Ho Chi Minh was seeking favor from the Allied powers. Rather than warring against Westerners, he wanted them to recognize his government and Vietnam's independence. With the French he entered into discussions. The French recognized Ho as Vietnam's chief of state and Vietnam as a part of an Indochinese federation and the French Union. In May, 1946, France's commissioner in Vietnam, Admiral Thierry d'Angenlieu, proclaimed northern Vietnam for Ho and the Viet Minh and he proclaimed south Vietnam as "Provisional Republic of Cochin China." The Vietnamese felt they were being betrayed. Talks between Ho and the French broke down. In November the French tried to seize the custom's office at the port of Haiphong, near Hanoi. In December, French naval units, claiming that they had been attacked, bombarded the city, killing 6,000. War in Vietnam was now a reality. Ho warned the French that "for every ten men that you kill, we will kill one of yours. It is you who will have to give up in the end." Ho Chi Minh and the Viet Minh returned to guerrilla warfare.

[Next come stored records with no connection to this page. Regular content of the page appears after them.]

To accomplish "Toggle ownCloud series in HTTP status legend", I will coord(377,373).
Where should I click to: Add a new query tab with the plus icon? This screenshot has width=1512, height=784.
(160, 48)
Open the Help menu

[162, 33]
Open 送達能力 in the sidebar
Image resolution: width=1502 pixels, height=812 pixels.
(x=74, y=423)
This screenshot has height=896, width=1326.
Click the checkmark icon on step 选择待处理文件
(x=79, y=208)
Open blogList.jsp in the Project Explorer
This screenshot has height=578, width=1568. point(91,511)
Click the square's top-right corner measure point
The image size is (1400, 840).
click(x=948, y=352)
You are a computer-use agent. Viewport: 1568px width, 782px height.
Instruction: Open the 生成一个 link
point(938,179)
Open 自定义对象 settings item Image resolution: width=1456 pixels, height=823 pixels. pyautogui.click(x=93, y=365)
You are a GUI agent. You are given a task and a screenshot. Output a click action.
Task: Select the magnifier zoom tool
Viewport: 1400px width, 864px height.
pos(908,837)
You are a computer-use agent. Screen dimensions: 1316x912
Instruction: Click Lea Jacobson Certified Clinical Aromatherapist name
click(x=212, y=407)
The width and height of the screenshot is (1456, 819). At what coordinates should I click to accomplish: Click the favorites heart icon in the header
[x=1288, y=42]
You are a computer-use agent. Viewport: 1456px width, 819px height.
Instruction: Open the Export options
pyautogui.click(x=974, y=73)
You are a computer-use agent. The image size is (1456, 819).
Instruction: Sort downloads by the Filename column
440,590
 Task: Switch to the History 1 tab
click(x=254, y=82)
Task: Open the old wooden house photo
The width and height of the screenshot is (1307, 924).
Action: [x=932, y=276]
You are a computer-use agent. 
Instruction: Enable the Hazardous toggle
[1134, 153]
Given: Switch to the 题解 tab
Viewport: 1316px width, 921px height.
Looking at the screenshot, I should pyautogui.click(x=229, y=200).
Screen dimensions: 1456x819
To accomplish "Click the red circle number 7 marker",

More trouble, in Madagascar, and Morocco

The French had trouble with their colony on the island of Madagascar. During the war British forces took the island of Madagascar from Vichy France and delivered it to de Gaulle's Free French. The French were not popular among the people of Madagascar, and on March 29, 1947, with their prestige at low ebb, the French faced an uprising on the eastern side of the island - by an independence movement: the Mouvement Democratique de la Renovation Malagache (MDRM). Support for the uprising spread quickly, the French losing control over a third of the island, with some Malagasians expecting help from the United States. It took more than a year for the French to regain control over the island, while as many as 11,000 Malagasians died in the fighting. The French executed 20 of the rebel military leader, and 5,000 to 6,000 others are reported to have been tried and sentenced to penalties ranging from brief imprisonment to death.

Back in Tunisia, in 1949 Bourguiba returned to reorganise the his independence movement and resume his direct contact with his fellow Tunesians by visiting small towns and villages throughout the country. Bourguiba's movement was comprised largely of moderates - people largely from educated and business families who wished for little more than political independence. France's government refused to concede self-rule to the Tunisians and Bourguiba toughened his stand by calling for unlimited resistance and general insurrection. The French found him in January 1952 and imprisoned him again and banned his movement.

The following year the French moved against agitation for independence in Morocco by deposing its leading advocate there, the Sultan of Morocco, Mohammad V. Instead of solving the issue for the French, repression made matters worse for them in Morocco. And repression in Tunisia was making rule for them harder. There guerrilla warfare arose, and during the next couple of years guerrillas in rural areas were winning support from peasants. The independence movement in Tunisia had not only turned violent, it was expanding and becoming more revolutionary. Under increasing pressure in Vietnam and in Algeria, the French felt pressured to let Tunisia go. In 1954 its released Bourguiba from prison and lifted the ban on his political party.